San Francisco — State officials on Tuesday postponed indefinitely the execution of a condemned killer, saying they would be unable to comply with a judge's order that a medical professional administer the lethal injection.
Prison authorities called off the execution after failing to find a person licensed to inject medications to give a fatal dose of barbiturate, said Vernell Crittendon, a spokesman for San Quentin State Prison.
"We are unable to have a licensed medical professional come forward to inject the medication intravenously, causing the life to end," he said.
It was unclear when the execution would be carried out, but the delay could last for months because of legal questions surrounding California's method of lethal injection.
The 24-hour death warrant for Michael Morales was set to expire at 11:59 p.m. Tuesday. After that, state officials have to go back to the trial judge who imposed the death sentence in 1983 for another warrant.
Morales, 46, was supposed to die by lethal injection at 12:01 a.m. But the execution was put off until Tuesday night after two anesthesiologists objected that they might have to advise the executioner if the inmate woke up or appeared to suffer pain.
"Any such intervention would clearly be medically unethical," the doctors, whose identities were not released, said in a statement. "As a result, we have withdrawn from participation in this current process."

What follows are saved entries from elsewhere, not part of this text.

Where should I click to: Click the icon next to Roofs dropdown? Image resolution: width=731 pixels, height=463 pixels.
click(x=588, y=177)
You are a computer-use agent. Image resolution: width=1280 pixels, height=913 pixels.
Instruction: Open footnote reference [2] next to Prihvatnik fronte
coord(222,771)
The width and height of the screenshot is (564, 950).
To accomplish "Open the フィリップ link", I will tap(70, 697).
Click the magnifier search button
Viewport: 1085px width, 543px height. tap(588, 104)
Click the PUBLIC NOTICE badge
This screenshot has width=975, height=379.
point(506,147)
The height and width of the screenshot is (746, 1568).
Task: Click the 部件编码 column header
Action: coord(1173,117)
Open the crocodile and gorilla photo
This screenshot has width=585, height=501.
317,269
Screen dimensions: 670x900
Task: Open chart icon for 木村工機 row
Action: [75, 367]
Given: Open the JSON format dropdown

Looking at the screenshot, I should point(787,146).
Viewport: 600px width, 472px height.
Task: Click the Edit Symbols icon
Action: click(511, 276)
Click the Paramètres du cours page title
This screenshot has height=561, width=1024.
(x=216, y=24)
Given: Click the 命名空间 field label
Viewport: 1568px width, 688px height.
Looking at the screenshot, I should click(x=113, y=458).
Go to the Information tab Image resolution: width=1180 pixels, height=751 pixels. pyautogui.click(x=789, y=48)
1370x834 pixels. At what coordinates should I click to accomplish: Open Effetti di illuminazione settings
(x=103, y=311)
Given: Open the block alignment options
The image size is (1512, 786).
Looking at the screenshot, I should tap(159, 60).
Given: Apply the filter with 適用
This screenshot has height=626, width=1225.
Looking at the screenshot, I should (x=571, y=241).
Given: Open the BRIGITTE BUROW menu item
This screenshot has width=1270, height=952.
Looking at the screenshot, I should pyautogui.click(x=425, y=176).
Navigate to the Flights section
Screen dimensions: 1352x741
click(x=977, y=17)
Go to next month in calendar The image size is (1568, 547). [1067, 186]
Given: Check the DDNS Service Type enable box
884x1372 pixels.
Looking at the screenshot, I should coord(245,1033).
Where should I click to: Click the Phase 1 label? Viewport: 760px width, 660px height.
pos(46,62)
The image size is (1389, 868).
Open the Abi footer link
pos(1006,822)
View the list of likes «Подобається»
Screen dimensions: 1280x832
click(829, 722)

The doctors had been brought in by a federal judge after Morales' attorneys argued that the three-part lethal injection process violates the Eighth Amendment prohibition against cruel and unusual punishment. The attorneys said a prisoner could feel excruciating pain from the last two chemicals if he were not fully sedated.
U.S. District Judge Jeremy Fogel gave prison officials a choice last week: bring in doctors to ensure Morales was properly anesthetized, or skip the usual paralyzing and heart-stopping drugs and execute him with an overdose of a sedative.
Prison officials had planned to press forward with the execution Tuesday night using the second option. The judge approved that decision, but said the sedative must be administered in the execution chamber by a person who is licensed by the state to inject medications intravenously. That group would include doctors, nurses and other medical technicians.
The state notified the 9th U.S. Circuit Court of Appeals late Tuesday afternoon that it did not intend to go forward with the execution, said Cathy Catterson, a clerk for the 9th Circuit.
Morales was condemned in 1983 for killing 17-year-old Terri Winchell, who was attacked with a hammer, stabbed and left to die half-naked in a vineyard.
The victim's mother, Barbara Christian, was outraged by the repeated delays.
"I'm totally disillusioned with the justice system. We've been waiting 25 years with the expectancy that he is gonna pay for his crimes," she said. "It feels like we just got punched in the stomach."